- [Bagian Dokumen]:
* * * *
Islam mencakup seluruh aspek kehidupan manusia. Ia mengatur hubungan antara Allah, manusia, dan alam. Menurut Islam, alam diciptakan Allah bagi kepentingan manusia. Hubungan manusia dengan alam dilandasi keharmonisan lantaran seluruh makhluk menaati Sunnatullah. Manusia dituntut mengeksplorasi dan memanfaatkan sumber daya alam secara berkelanjutan. Aspirasi skema kehidupan Islam berisi seperangkat hak dan kewajiban. Secara garis besar, hukum Islam membebankan empat jenis hak dan kewajiban pada setiap orang: pertama, hak Allah; kedua, hak pribadi atas dirinya sendiri; ketiga, hak orang lain atas dirinya; dan keempat, hak-hak ciptaan yang telah Allah anugerahkan kepada manusia guna dimanfaatkan demi kepentingannya.
Manusia punya otoritas atas sumber daya, termasuk air. Namun kewenangan tersebut, haruslah berpedoman pada rasa tanggungjawab dan akuntabilitas, baik terhadap makhluk hidup maupun alam. Manusia tak boleh menyia-nyiakan sumber daya untuk usaha yang sia-sia atau merusaknya secara tak perlu. Saat manusia menggunakan sumber daya dalam baktinya, mereka hendaknya menggunakan metode yang terbaik dan yang paling sedikit mudaratnya, dalam memperoleh manfaat dari sumber daya tersebut.

Prinsip mendasar dalam menangani sumber daya yang menghasilkan kekayaan dalam Islam ialah memerangi distribusi yang tak adil agar tak menimbulkan perputaran semata di antara orang kaya. Yurisprudensi Islam berupaya menyeimbangkan imbalan kerja dan kepentingan masyarakat dalam mengelola sumber daya, terutama air.
* * * *
- [Bagian Data]:
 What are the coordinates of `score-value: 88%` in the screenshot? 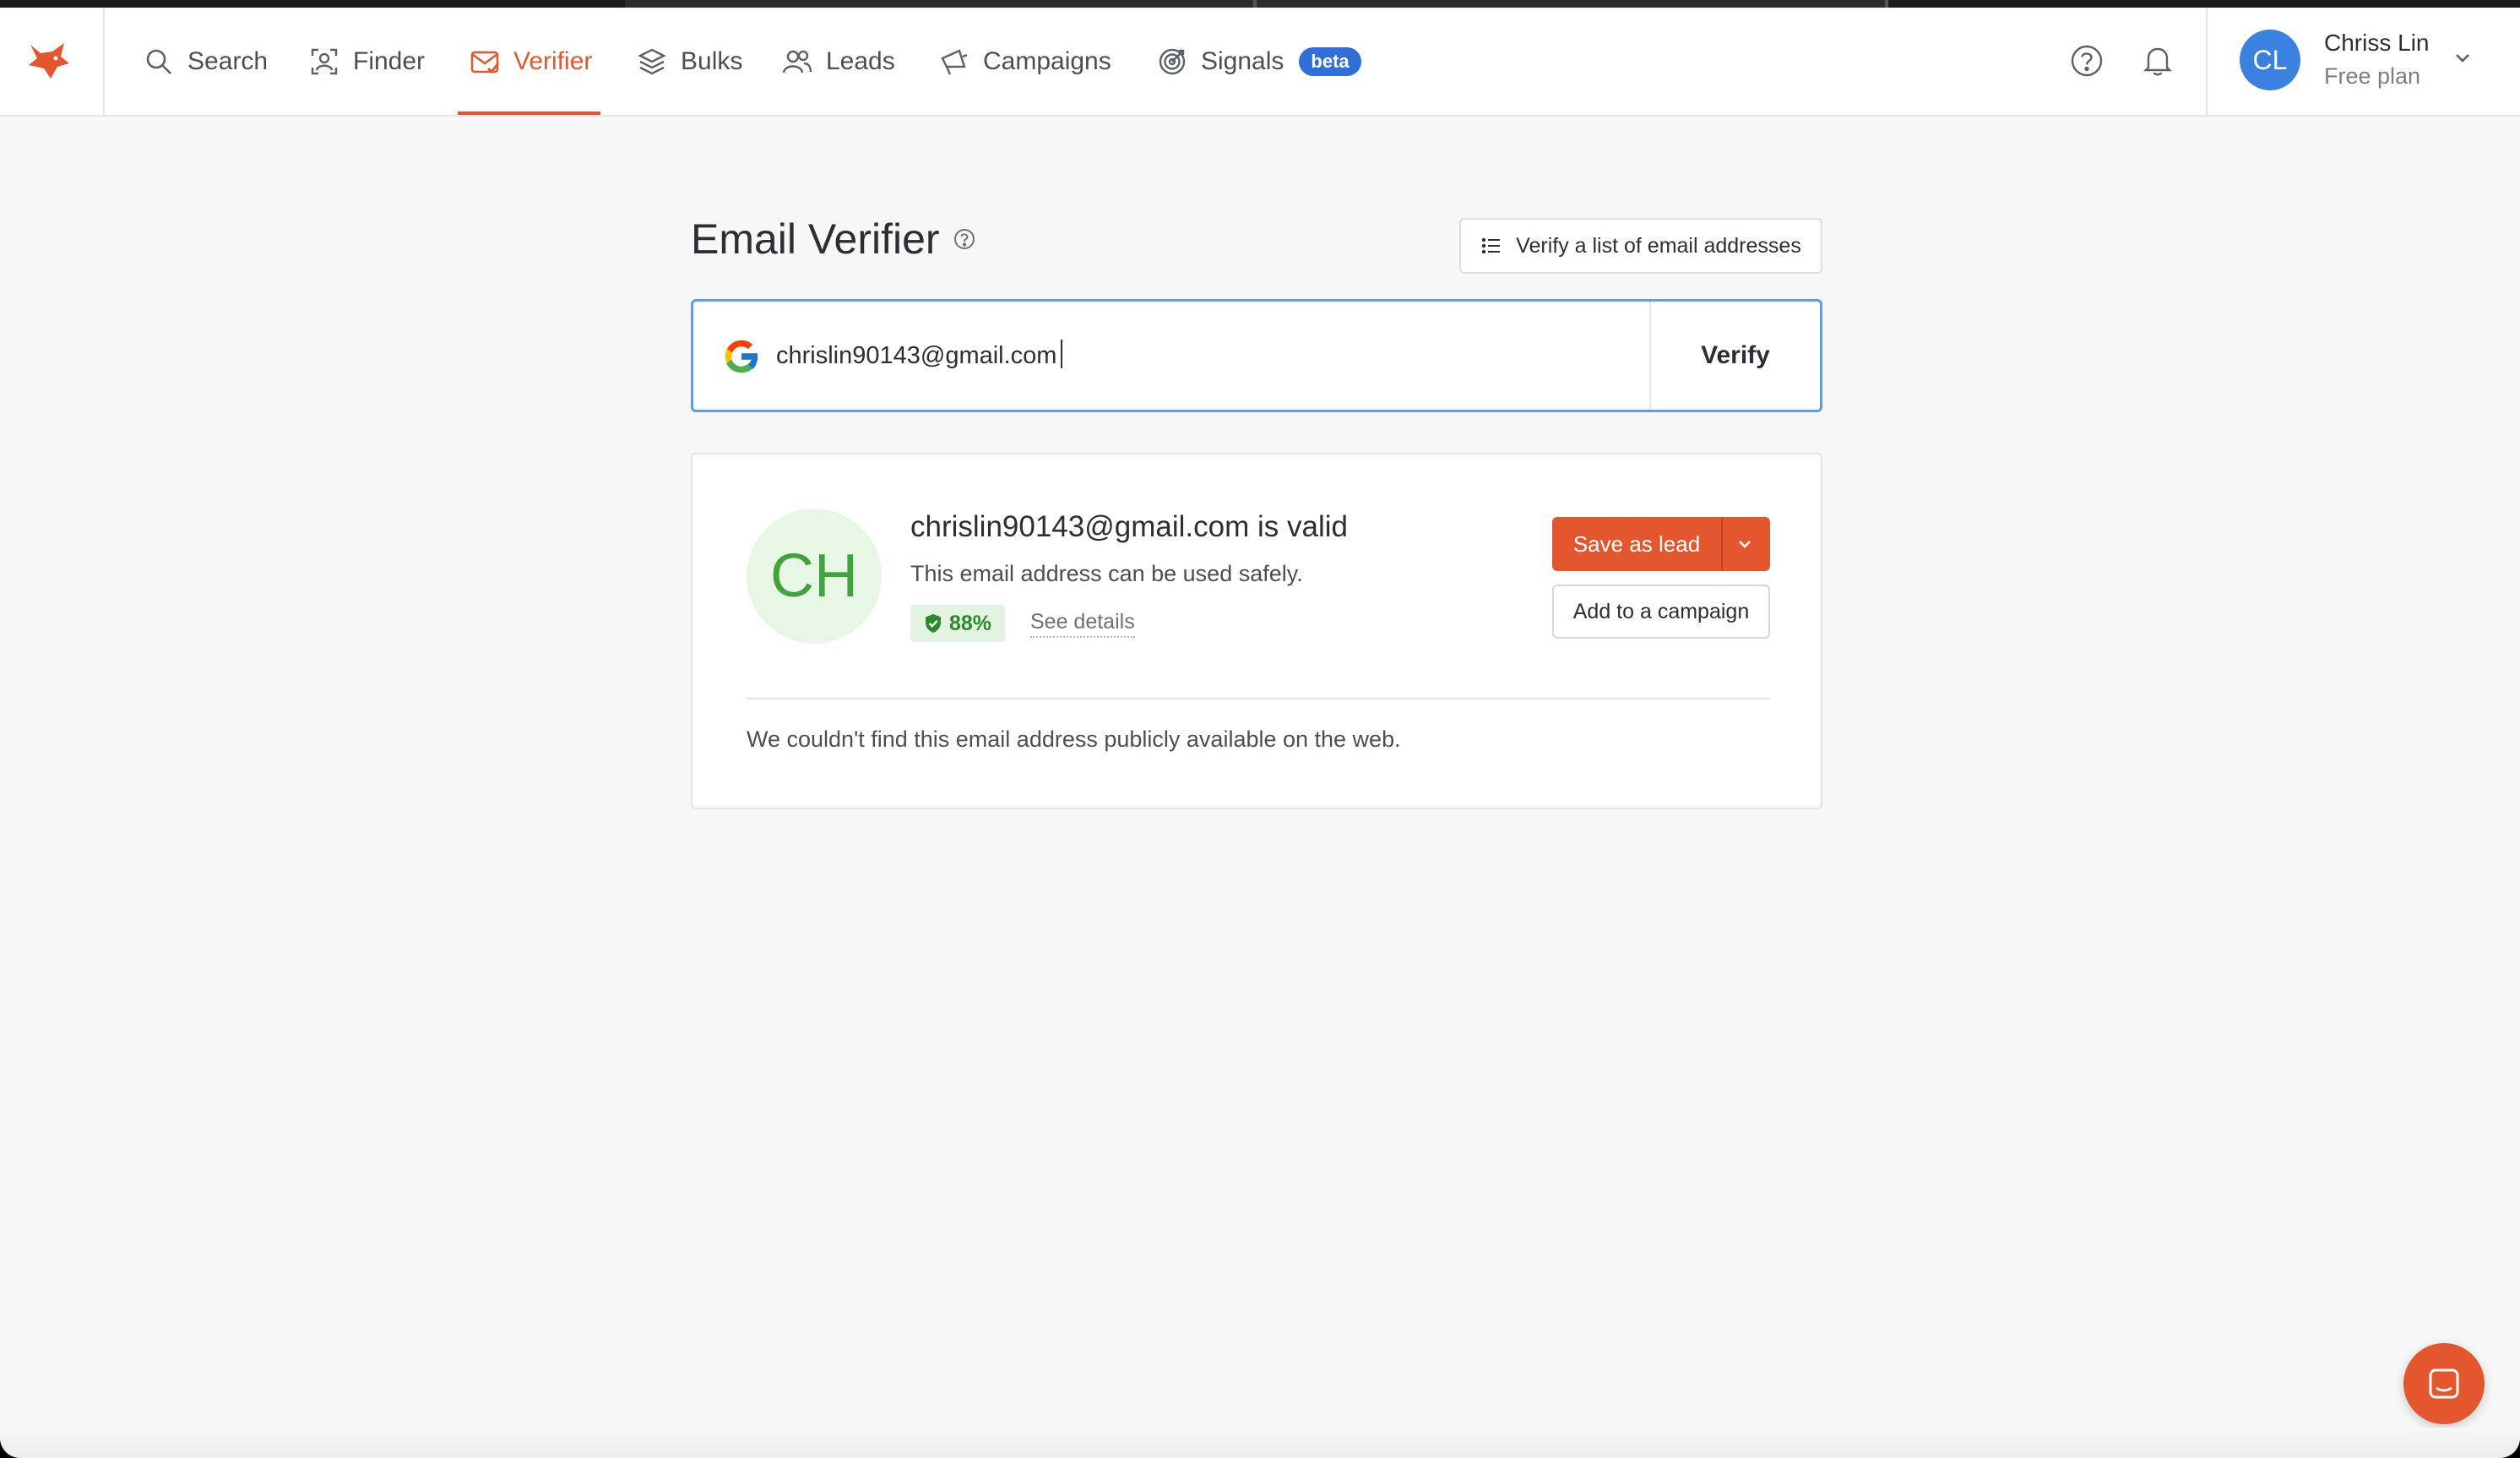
* * * *
- [Tugas Kerja]: Menurut bagian dokumen, berapa jenis hak dan kewajiban yang dibebankan hukum Islam pada setiap orang? Baris-baris data tidak berhubungan dengan bagian dokumen.

- [Jawaban Tertulis]: Empat jenis hak dan kewajiban.